*TASK STATEMENT*.
Every line in the data must be transcribed exactly.

*DATA FOR THE TASK*.
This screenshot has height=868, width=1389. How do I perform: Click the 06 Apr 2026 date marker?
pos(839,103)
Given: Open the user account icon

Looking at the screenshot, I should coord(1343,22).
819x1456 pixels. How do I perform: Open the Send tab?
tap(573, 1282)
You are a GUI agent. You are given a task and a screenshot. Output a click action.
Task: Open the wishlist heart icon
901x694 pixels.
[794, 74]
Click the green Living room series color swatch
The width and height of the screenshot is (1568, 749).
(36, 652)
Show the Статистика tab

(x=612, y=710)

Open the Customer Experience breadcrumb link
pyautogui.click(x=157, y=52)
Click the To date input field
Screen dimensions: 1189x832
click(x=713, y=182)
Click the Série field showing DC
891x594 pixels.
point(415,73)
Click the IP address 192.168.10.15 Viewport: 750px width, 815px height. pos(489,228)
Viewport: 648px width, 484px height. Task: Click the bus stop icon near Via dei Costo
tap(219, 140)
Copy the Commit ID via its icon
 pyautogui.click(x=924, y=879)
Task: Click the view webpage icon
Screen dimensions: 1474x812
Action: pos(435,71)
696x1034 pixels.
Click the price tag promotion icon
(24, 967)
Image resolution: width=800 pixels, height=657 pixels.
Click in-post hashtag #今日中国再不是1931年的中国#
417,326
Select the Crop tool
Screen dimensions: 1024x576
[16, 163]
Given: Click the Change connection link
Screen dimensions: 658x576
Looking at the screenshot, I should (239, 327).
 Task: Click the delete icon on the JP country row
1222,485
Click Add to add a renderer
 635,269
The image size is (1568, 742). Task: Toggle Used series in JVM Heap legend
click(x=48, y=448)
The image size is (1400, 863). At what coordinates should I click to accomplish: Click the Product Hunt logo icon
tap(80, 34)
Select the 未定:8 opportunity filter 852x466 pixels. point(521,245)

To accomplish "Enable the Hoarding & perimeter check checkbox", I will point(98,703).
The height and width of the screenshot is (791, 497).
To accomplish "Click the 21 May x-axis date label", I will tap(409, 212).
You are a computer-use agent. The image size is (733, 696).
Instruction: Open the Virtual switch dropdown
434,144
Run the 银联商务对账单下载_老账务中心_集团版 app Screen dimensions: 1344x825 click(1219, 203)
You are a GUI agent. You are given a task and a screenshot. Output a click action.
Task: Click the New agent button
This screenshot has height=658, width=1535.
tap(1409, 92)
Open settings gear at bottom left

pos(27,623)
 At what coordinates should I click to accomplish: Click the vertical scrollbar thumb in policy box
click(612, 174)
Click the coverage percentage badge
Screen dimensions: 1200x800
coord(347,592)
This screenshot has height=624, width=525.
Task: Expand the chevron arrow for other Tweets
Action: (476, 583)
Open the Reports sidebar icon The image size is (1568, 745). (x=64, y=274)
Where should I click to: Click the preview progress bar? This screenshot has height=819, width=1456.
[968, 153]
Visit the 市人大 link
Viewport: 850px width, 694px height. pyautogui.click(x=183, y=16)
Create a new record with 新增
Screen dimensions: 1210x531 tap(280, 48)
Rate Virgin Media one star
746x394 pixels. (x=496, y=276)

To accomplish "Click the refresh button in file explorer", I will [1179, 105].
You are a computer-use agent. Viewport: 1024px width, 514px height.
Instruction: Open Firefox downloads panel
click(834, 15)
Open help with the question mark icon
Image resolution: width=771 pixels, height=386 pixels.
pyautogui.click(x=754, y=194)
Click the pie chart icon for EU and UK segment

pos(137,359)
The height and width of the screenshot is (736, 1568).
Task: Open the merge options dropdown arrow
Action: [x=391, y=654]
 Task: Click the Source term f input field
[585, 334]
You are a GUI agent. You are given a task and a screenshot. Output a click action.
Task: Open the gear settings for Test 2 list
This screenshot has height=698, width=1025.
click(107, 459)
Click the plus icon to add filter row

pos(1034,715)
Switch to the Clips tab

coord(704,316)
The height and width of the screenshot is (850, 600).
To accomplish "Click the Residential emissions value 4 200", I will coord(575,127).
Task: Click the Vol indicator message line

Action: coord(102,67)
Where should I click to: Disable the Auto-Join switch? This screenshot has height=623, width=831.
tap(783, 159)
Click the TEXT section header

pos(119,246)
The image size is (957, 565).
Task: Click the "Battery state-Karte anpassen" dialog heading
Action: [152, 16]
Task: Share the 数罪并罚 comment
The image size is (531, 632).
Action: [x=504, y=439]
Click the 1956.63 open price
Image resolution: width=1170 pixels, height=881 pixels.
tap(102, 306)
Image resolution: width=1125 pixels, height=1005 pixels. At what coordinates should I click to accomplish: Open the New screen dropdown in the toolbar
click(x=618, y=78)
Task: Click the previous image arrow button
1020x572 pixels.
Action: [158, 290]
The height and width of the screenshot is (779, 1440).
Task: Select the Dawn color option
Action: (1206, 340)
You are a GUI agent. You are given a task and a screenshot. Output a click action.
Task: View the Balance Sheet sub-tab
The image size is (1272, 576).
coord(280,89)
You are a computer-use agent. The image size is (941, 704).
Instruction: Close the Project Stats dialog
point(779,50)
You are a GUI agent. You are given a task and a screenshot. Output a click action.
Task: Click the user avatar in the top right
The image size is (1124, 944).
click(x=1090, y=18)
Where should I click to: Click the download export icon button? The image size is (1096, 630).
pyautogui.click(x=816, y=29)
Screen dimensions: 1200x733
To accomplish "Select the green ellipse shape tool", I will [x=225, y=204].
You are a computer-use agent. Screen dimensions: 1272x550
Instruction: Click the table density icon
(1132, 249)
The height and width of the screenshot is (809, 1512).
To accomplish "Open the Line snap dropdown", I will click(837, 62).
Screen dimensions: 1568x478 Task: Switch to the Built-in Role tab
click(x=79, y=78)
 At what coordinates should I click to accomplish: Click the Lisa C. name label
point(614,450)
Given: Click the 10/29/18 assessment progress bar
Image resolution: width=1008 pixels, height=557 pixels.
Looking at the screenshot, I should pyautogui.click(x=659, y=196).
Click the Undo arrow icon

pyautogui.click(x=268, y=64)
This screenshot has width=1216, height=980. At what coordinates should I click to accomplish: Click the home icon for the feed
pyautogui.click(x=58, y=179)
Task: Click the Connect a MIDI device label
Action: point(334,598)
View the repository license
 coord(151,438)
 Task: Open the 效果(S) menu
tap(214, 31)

*OUTPUT BELOW*.
This screenshot has height=868, width=1389. How do I perform: Click the 06 Apr 2026 date marker?
pos(839,103)
Given: Open the user account icon

Looking at the screenshot, I should coord(1343,22).
819x1456 pixels. How do I perform: Open the Send tab?
tap(573, 1282)
You are a GUI agent. You are given a task and a screenshot. Output a click action.
Task: Open the wishlist heart icon
901x694 pixels.
[794, 74]
Click the green Living room series color swatch
The width and height of the screenshot is (1568, 749).
(36, 652)
Show the Статистика tab

(x=612, y=710)

Open the Customer Experience breadcrumb link
pyautogui.click(x=157, y=52)
Click the To date input field
Screen dimensions: 1189x832
click(x=713, y=182)
Click the Série field showing DC
891x594 pixels.
point(415,73)
Click the IP address 192.168.10.15 Viewport: 750px width, 815px height. pos(489,228)
Viewport: 648px width, 484px height. Task: Click the bus stop icon near Via dei Costo
tap(219, 140)
Copy the Commit ID via its icon
 pyautogui.click(x=924, y=879)
Task: Click the view webpage icon
Screen dimensions: 1474x812
Action: pos(435,71)
696x1034 pixels.
Click the price tag promotion icon
(24, 967)
Image resolution: width=800 pixels, height=657 pixels.
Click in-post hashtag #今日中国再不是1931年的中国#
417,326
Select the Crop tool
Screen dimensions: 1024x576
[16, 163]
Given: Click the Change connection link
Screen dimensions: 658x576
Looking at the screenshot, I should (239, 327).
 Task: Click the delete icon on the JP country row
1222,485
Click Add to add a renderer
 635,269
The image size is (1568, 742). Task: Toggle Used series in JVM Heap legend
click(x=48, y=448)
The image size is (1400, 863). At what coordinates should I click to accomplish: Click the Product Hunt logo icon
tap(80, 34)
Select the 未定:8 opportunity filter 852x466 pixels. point(521,245)

To accomplish "Enable the Hoarding & perimeter check checkbox", I will point(98,703).
The height and width of the screenshot is (791, 497).
To accomplish "Click the 21 May x-axis date label", I will tap(409, 212).
You are a computer-use agent. The image size is (733, 696).
Instruction: Open the Virtual switch dropdown
434,144
Run the 银联商务对账单下载_老账务中心_集团版 app Screen dimensions: 1344x825 click(1219, 203)
You are a GUI agent. You are given a task and a screenshot. Output a click action.
Task: Click the New agent button
This screenshot has height=658, width=1535.
tap(1409, 92)
Open settings gear at bottom left

pos(27,623)
 At what coordinates should I click to accomplish: Click the vertical scrollbar thumb in policy box
click(612, 174)
Click the coverage percentage badge
Screen dimensions: 1200x800
coord(347,592)
This screenshot has height=624, width=525.
Task: Expand the chevron arrow for other Tweets
Action: (476, 583)
Open the Reports sidebar icon The image size is (1568, 745). (x=64, y=274)
Where should I click to: Click the preview progress bar? This screenshot has height=819, width=1456.
[968, 153]
Visit the 市人大 link
Viewport: 850px width, 694px height. pyautogui.click(x=183, y=16)
Create a new record with 新增
Screen dimensions: 1210x531 tap(280, 48)
Rate Virgin Media one star
746x394 pixels. (x=496, y=276)

To accomplish "Click the refresh button in file explorer", I will [1179, 105].
You are a computer-use agent. Viewport: 1024px width, 514px height.
Instruction: Open Firefox downloads panel
click(834, 15)
Open help with the question mark icon
Image resolution: width=771 pixels, height=386 pixels.
pyautogui.click(x=754, y=194)
Click the pie chart icon for EU and UK segment

pos(137,359)
The height and width of the screenshot is (736, 1568).
Task: Open the merge options dropdown arrow
Action: [x=391, y=654]
 Task: Click the Source term f input field
[585, 334]
You are a GUI agent. You are given a task and a screenshot. Output a click action.
Task: Open the gear settings for Test 2 list
This screenshot has height=698, width=1025.
click(107, 459)
Click the plus icon to add filter row

pos(1034,715)
Switch to the Clips tab

coord(704,316)
The height and width of the screenshot is (850, 600).
To accomplish "Click the Residential emissions value 4 200", I will coord(575,127).
Task: Click the Vol indicator message line

Action: coord(102,67)
Where should I click to: Disable the Auto-Join switch? This screenshot has height=623, width=831.
tap(783, 159)
Click the TEXT section header

pos(119,246)
The image size is (957, 565).
Task: Click the "Battery state-Karte anpassen" dialog heading
Action: [152, 16]
Task: Share the 数罪并罚 comment
The image size is (531, 632).
Action: [x=504, y=439]
Click the 1956.63 open price
Image resolution: width=1170 pixels, height=881 pixels.
tap(102, 306)
Image resolution: width=1125 pixels, height=1005 pixels. At what coordinates should I click to accomplish: Open the New screen dropdown in the toolbar
click(x=618, y=78)
Task: Click the previous image arrow button
1020x572 pixels.
Action: [158, 290]
The height and width of the screenshot is (779, 1440).
Task: Select the Dawn color option
Action: (1206, 340)
You are a GUI agent. You are given a task and a screenshot. Output a click action.
Task: View the Balance Sheet sub-tab
The image size is (1272, 576).
coord(280,89)
You are a computer-use agent. The image size is (941, 704).
Instruction: Close the Project Stats dialog
point(779,50)
You are a GUI agent. You are given a task and a screenshot. Output a click action.
Task: Click the user avatar in the top right
The image size is (1124, 944).
click(x=1090, y=18)
Where should I click to: Click the download export icon button? The image size is (1096, 630).
pyautogui.click(x=816, y=29)
Screen dimensions: 1200x733
To accomplish "Select the green ellipse shape tool", I will [x=225, y=204].
You are a computer-use agent. Screen dimensions: 1272x550
Instruction: Click the table density icon
(1132, 249)
The height and width of the screenshot is (809, 1512).
To accomplish "Open the Line snap dropdown", I will click(837, 62).
Screen dimensions: 1568x478 Task: Switch to the Built-in Role tab
click(x=79, y=78)
 At what coordinates should I click to accomplish: Click the Lisa C. name label
point(614,450)
Given: Click the 10/29/18 assessment progress bar
Image resolution: width=1008 pixels, height=557 pixels.
Looking at the screenshot, I should pyautogui.click(x=659, y=196).
Click the Undo arrow icon

pyautogui.click(x=268, y=64)
This screenshot has width=1216, height=980. At what coordinates should I click to accomplish: Click the home icon for the feed
pyautogui.click(x=58, y=179)
Task: Click the Connect a MIDI device label
Action: point(334,598)
View the repository license
 coord(151,438)
 Task: Open the 效果(S) menu
tap(214, 31)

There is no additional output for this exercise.